Dayse Resende se declara uma
“apaixonada por pedras”. Nessa exposição a Baía de Vitoria, ─ porto
aberto para o mundo─, o Mestre Álvaro, o Morro do Moreno, o Moxuara, o Penedo,
a Pedra da Cebola, ganham destaque: “Vitoria para mim ganha sentido nas
relações que se estabelecem entre esses grandes monumentos naturais, as
construções urbanísticas e as pessoas”, afirmou a artista. Segundo Dayse, essa
exposição é, também, um alerta para as intervenções que não respeitam o desenho
natural da cidade, e que interferem de forma indiscriminada em um patrimônio que é
de todos, criando ruídos e gerando desequilíbrios: “A ocupação desordenada, a
perda dessa vista é um prejuízo coletivo. A gente tem que se preocupar com
isso. Os espigões, frente aos monumentos naturais precisam ser repensados." Geografia afetiva é uma exposição
que celebra a relação entre Vitória e as pessoas, A artista destaca a
conectividade como um valor importante na poética das obras, e fala um pouco sobre o seu processo
criador: “Nós nos ligamos à Cariacica, à Serra e à Vila Velha; Vitória é uma cidade
metropolitana. Essa exposição foi se construindo, ela começou com o olhar para essa paisagem, depois veio o mapeamento da cidade, e terminou na união disso tudo.
O trabalho foi crescendo com as escolhas das tintas, das cores. Utilizei uma
cartela de cores específica”.
Na obra de Dayse Resende Vitória
flutua entre o céu e o mar, elementos que ora são negros, ora são azuis e
cinzas. A artista trata de forma singular variados elementos, a linha do
horizonte, por exemplo, é uma referência e recebe destaque, pois delimita a
realidade e a ilusão. Esse procedimento poético/pictórico encontra paralelismo
na técnica escolhida para as pinturas, que mescla a abstração e o figurativo.
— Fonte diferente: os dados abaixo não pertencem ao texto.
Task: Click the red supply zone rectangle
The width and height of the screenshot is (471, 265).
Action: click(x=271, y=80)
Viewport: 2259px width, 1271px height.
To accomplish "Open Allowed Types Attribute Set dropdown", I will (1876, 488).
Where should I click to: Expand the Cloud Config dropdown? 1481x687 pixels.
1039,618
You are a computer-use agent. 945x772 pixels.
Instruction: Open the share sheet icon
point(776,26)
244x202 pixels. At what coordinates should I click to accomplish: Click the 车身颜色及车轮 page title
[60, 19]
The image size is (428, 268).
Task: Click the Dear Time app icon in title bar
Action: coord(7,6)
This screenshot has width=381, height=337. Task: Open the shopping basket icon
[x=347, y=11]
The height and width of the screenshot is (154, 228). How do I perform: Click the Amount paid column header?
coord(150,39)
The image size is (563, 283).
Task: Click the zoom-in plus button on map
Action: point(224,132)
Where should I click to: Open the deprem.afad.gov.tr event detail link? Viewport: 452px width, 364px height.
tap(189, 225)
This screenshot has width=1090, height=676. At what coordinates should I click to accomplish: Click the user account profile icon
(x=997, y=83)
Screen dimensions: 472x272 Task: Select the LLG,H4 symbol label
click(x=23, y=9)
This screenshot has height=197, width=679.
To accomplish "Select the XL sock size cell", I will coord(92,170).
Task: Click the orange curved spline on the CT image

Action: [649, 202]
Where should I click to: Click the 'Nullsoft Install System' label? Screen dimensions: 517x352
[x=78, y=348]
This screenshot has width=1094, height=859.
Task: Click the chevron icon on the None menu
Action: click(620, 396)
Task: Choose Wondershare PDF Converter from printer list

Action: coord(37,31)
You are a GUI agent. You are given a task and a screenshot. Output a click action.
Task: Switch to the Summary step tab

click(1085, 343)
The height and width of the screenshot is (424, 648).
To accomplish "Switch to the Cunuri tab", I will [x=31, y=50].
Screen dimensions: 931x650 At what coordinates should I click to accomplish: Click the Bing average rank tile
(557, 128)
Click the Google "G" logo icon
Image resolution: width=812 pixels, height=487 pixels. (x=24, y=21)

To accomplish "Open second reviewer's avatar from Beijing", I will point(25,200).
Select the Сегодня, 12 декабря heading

As obras em azul nos remetem para a
influência da colonização portuguesa, ─ da azulejaria─,
ressaltando o caráter rico e plural do povo capixaba, fruto da
miscigenação com outros povos. Dayse escolheu um ponto de Vitória para
contemplar o Convento da Penha, e foi a partir daí que pintou: “Me agrada
pensar plasticamente essa paisagem”. O Convento da Penha faz parte da paisagem
da ilha. Podemos observar a padroeira do Espírito Santo, desde o alto do morro
(no continente), abençoando quem passa pela Reta da Penha, mirada que nos
aproxima do sagrado.
Vitória está dentro e fora do
tempo, tanto que a diva da literatura capixaba, Bernadete Lyra, na
obra Memória das ruínas de Creta, soltou o Minotauro na Ilha, “onde à
terra faltava consciência, ao ar luz e brilho, ao mar fluidez, ali a
única verdade era a face da Ilha”, mais recentemente, e
escritora lançou A Capitoa, obra que desvela uma ilha cuidada por
mulher, Dona Luisa Grimaldi, fidalga eborense que foi esposa do donatário Vasco
Fernandes Coutinho e primeira dirigente de uma capitania no Brasil. Muito há que falar sobre
Vitória, de suas belezas e singularidades. O saudoso escritor e radialista
Marien Calixte criou o slogan “viver é ver Vitória”, a nossa Carmélia Maria de
Souza criou a frase “Vitória é uma delícia”. A Ilha interliga a todos nós (seja por suas pontes,
por sua história, pelo amor...), talvez por isso a Carmélia Maria tenha
alertado ao leitor: “Não sei se
você sabe, mas ainda é tempo de termos o domingo que não tivemos, de cantar a
canção que não cantamos, de contemplar a estrela sentados numa varanda de
frente para o mar”. O mar é um companheiro para quem vive na Ilha, e foi
inspirada em Vitória que escrevi os seguintes versos: “Esta Ilha tem "um quê"/de
Ítaca, Olimpo, Pasárgada.../nela, eu sou eu!/nela me dissolvo.../
Nela florescem, por toda parte,/ múltiplos objetos de amor:/ rosas
fascinantes e assombrosas...”. Espero que visitem a exposição e
viagem por esse mar, por esse chão, descobrindo uma Vitória outra.
Exposição
Geografia Afetiva, de Dayse Resende
Abertura para convidados, 18 de setembro às 19H.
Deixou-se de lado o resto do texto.